On Sat, Jan 16, 2010 at 10:07 PM, Jesse (Pathoschild) pathoschild@gmail.com wrote:
Unfortunately, categories and database queries are inadequate for our needs. Someone can indeed navigate to Categories::Works::Works by genre::Non-fiction::Governmental::Biographies::Ancient biographies, and they'll find all 5 pages that someone thought to categorize to this depth. But if someone hopes to find our 1872 American biographies, they are going to be sorely disappointed.
You can do this with database queries fine -- there are already several different toolserver tools that will do category intersections for you, and a couple extensions. In fact, bog-standard search will do it for you, although AFAIK only for categories added literally (not by templates):
http://en.wikipedia.org/w/index.php?title=Special:Search&redirs=1&se...
It wouldn't be that hard to allow template-added categories too. I assume you have categories like "books published in America", "books published in 1872", and "biographies" -- if not, you can easily add them via your templates (although that wouldn't work right now with standard search AFAIK, it would work with things like CatScan).
If we simply extend MediaWiki to support metadata for works or authors, the metadata is limited to these types and fields. Public metadata can be extended and parsed in any way the local community or our content users feel useful.
Sure, but this is not internal use, so not relevant to my last post.
This is also not possible with database queries, since the metadata is not provided to the software except as part of the wiki text.

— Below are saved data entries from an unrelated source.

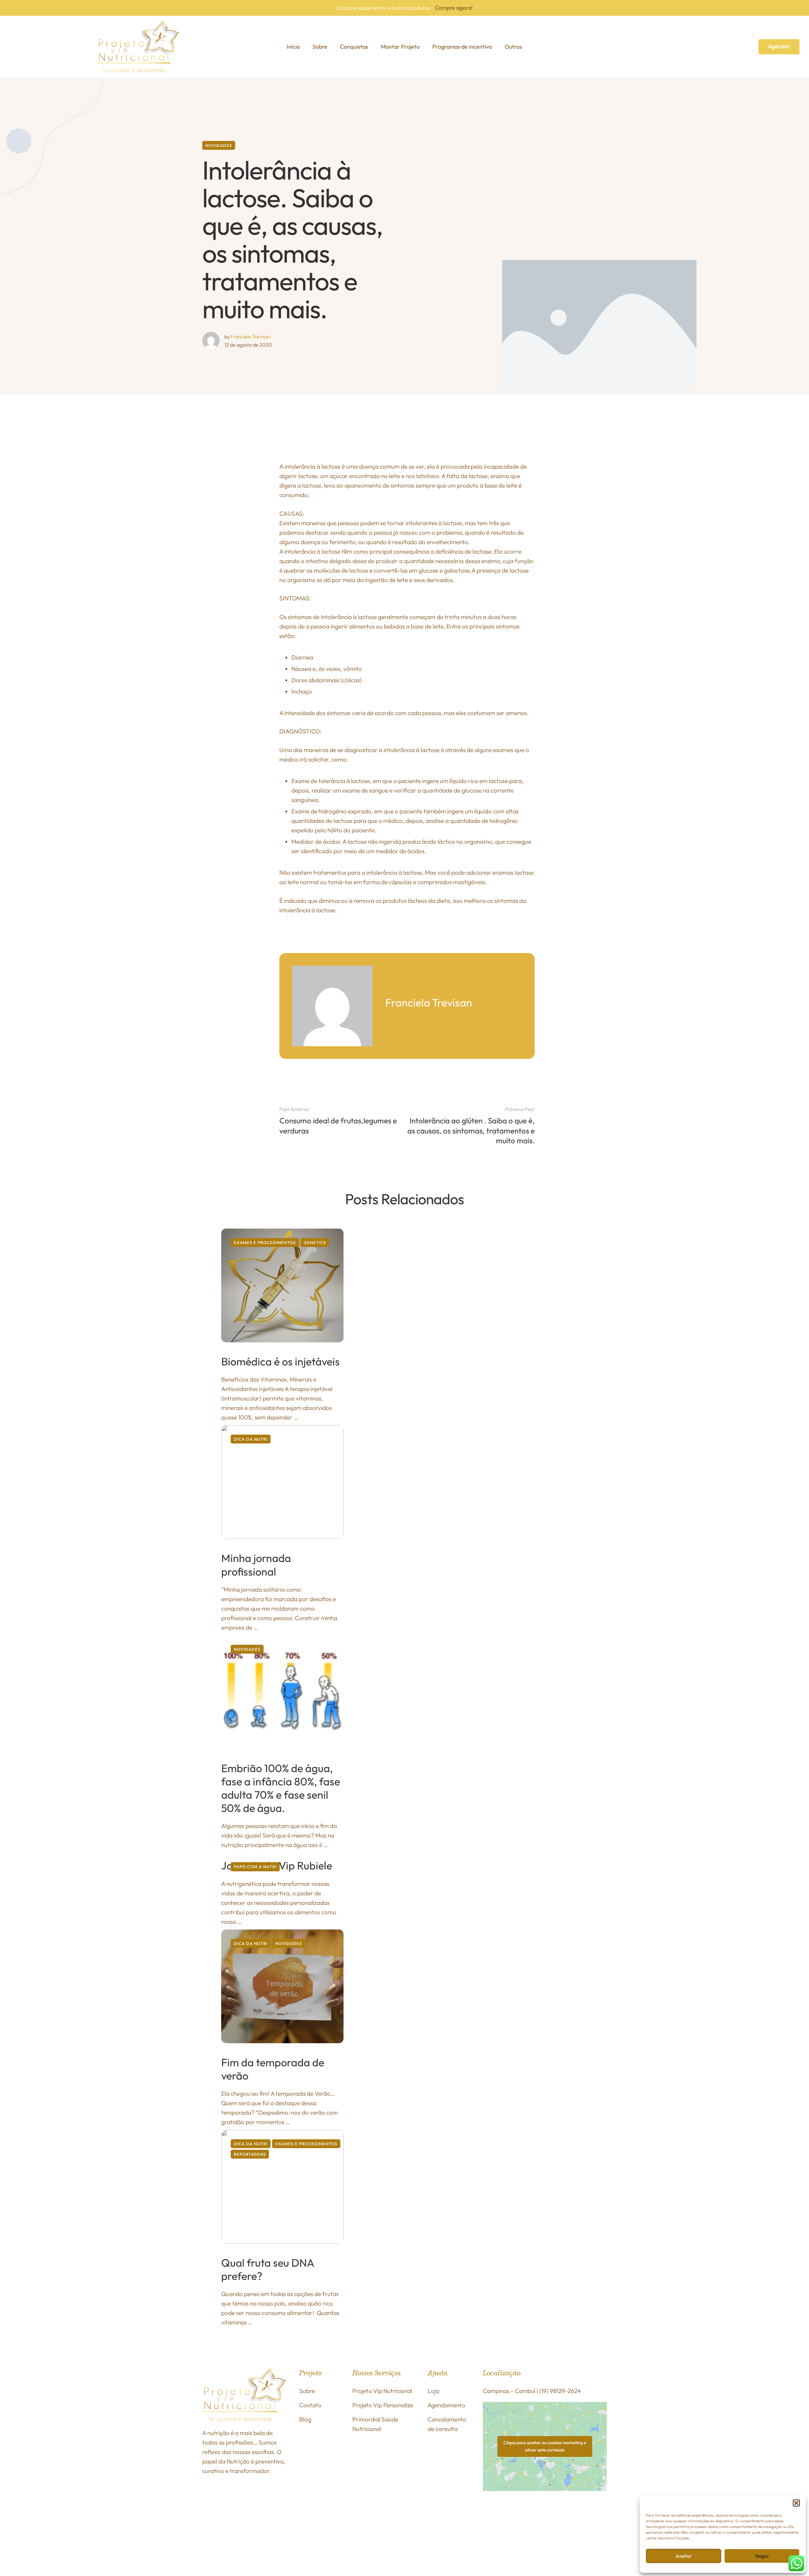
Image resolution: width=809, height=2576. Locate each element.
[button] (796, 2503)
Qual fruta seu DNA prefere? (267, 2269)
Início (293, 46)
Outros (513, 46)
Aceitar (684, 2556)
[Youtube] (587, 2513)
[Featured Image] (282, 1285)
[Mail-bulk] (522, 2528)
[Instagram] (505, 2513)
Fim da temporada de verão (272, 2069)
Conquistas (354, 46)
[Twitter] (571, 2513)
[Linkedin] (489, 2528)
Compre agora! (454, 7)
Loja (433, 2391)
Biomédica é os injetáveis (280, 1361)
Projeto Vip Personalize (382, 2405)
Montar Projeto (400, 46)
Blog (305, 2419)
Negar (762, 2556)
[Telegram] (505, 2528)
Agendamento (446, 2405)
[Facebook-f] (489, 2513)
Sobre (320, 46)
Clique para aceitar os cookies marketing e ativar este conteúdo (544, 2446)
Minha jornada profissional (256, 1564)
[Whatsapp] (554, 2513)
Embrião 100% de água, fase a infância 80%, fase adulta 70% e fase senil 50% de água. (280, 1788)
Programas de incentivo (462, 46)
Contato (310, 2405)
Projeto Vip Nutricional (382, 2391)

It is if you use categories. It would also be possible to hack up some tool to store all template parameter-value pairs, which are strikingly similar to the idea of RDFa triples: (article, template+parameter name, parameter value).
There is very little difference between internal and external use; it's no easier for a Wikisource editor to find those 1872 American biographies. Editors are also users.
By "internal use" I mean "use by software designed only to work with MediaWiki", not "use by Wikimedia users". Standards are only needed if we want to be useful to software that's also meant to work with other sites. That way, the software can use the same code to process both our site and the other sites, since all output the same standard markup. If the software is only processing MediaWiki sites to begin with, then standard markup is useless. (Unless it happens to expose convenient libraries, like with XML or such -- but that's probably not the case here.)
So, these metadata formats are definitely *not* useless for internal community use.
No, they really are. It's almost certainly more work for us to use a standard of any kind than to make up our own internal format, so if we only care about internal use, bothering with standards is counterproductive. The real use-cases are for external users only.